── 本文 ──
Javaによるプログラミングに関する世界観2(オブジェクト指向)です。オブジェクト指向も参照のこと。
デザインパターンも参照のこと。
Javaの基本は、特定のインターフェースを介してクラスのデータにアクセスすることです。あるいは、特定のデータを格納し、そのデータを操作するさまざまな機能を提供する、とも言えます。
Javaでは、特定のデータにアクセスするために値型の変数も使えますが、多くの場合クラスのメソッドやインターフェースに隠蔽し、インターフェースを通じてアクセスします。
これは、特定のデータ構造について、さまざまなアクセスを行うためのインターフェースを提供し、ここにさまざまな機能を作成し、提供する、ということであると言えます。
たとえば、ネットワークを介したファイルサーバーを作るのであれば、ファイル名やネットワークアドレスはクラスの中のメンバ変数に保管し、その上でメソッドやインターフェースを通じて、接続やファイルの読み書きなどのネットワークサーバーの機能を提供し、クラスをインスタンス化してメソッドを実行することで、オブジェクト指向のオブジェクトとして、ファイルサーバーとしての機能を使うようにすることができます。
このように、Javaでは特定のデータ構造を使うのであっても、クラスに隠蔽してインターフェースから操作します。このような発想をオブジェクト指向と言います。
クラスを作ってメソッドを実行すれば、何でも作れるのがオブジェクト指向の良さです。ですが、オブジェクト指向に慣れきっていると、逆に分からなくなります。プログラミングは、データ処理と制御であり、計算と変数です。それが分かっていれば、「オブジェクト指向は単にデータをどのように格納し外部から操作するか」という方法論の1つにすぎないと分かるでしょう。
───
課題 >>
**1)** 次の(a)〜(c)が、オブジェクト指向についての本文の内容と合っているか、それぞれ「はい」か「いいえ」で答えよ。判断の根拠となる本文の語句もそのまま引用せよ。
(a) Javaでは、値型の変数を使ってデータにアクセスすることはできない。
(b) ファイルサーバーの例では、ファイル名やネットワークアドレスをクラスのメンバ変数に保管する。
(c) オブジェクト指向は、データの格納と操作についての唯一の方法論だとされている。
**2)** オブジェクト指向についての本文では、プログラミングとは何だと述べているか。
**3)** オブジェクト指向についての本文を、最後の文の後から書き継げ。
── 項目 ──
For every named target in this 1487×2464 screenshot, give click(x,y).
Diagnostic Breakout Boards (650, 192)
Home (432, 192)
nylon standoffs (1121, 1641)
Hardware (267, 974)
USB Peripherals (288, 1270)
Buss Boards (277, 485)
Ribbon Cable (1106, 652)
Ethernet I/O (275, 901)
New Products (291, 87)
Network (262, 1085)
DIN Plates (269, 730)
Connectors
───
解答 >>
**1)**
(a) いいえ。「値型の変数も使えますが」
(b) はい。「ファイル名やネットワークアドレスはクラスの中のメンバ変数に保管し」
(c) いいえ。「「オブジェクト指向は単にデータをどのように格納し外部から操作するか」という方法論の1つにすぎない」

**2)** データ処理と制御であり、計算と変数である。

**3)**
クラスをインスタンス化するのは、アプリケーションの起動や実行と良く似ています。Browserクラスをnew Browser()でインスタンス化するのは、ブラウザのアイコンをクリックしてブラウザを起動するのと同じです。そこが分かると、クラスをどのように設計するのか、ということも見えてきます。Webサービスには、データベース管理用のクラスや、ビュー用のクラスが必要となるでしょう。
オブジェクト指向が流行していることもあって、最近の大規模なプログラムは、多くがクラスとインターフェースによって開発されています。多くのプログラムが、クラスを設計し、そのインターフェースを介して変数にプログラマブルにアクセスすることで、「インターフェースを介してデータを取得する」ことでプログラムを成り立たせています。これはC言語で言うライブラリ関数に近いモデルです。実装の詳細な情報はクラスの中に隠蔽され、プログラマは整理されたクラスのAPI・インターフェースを介して、データ構造とアルゴリズムにアクセスします。Javaのクラスライブラリはとてもよく整理されており、実装の詳細を知らなくても、クラスとメソッドの名前を知っておくだけで、安全に使用することができます。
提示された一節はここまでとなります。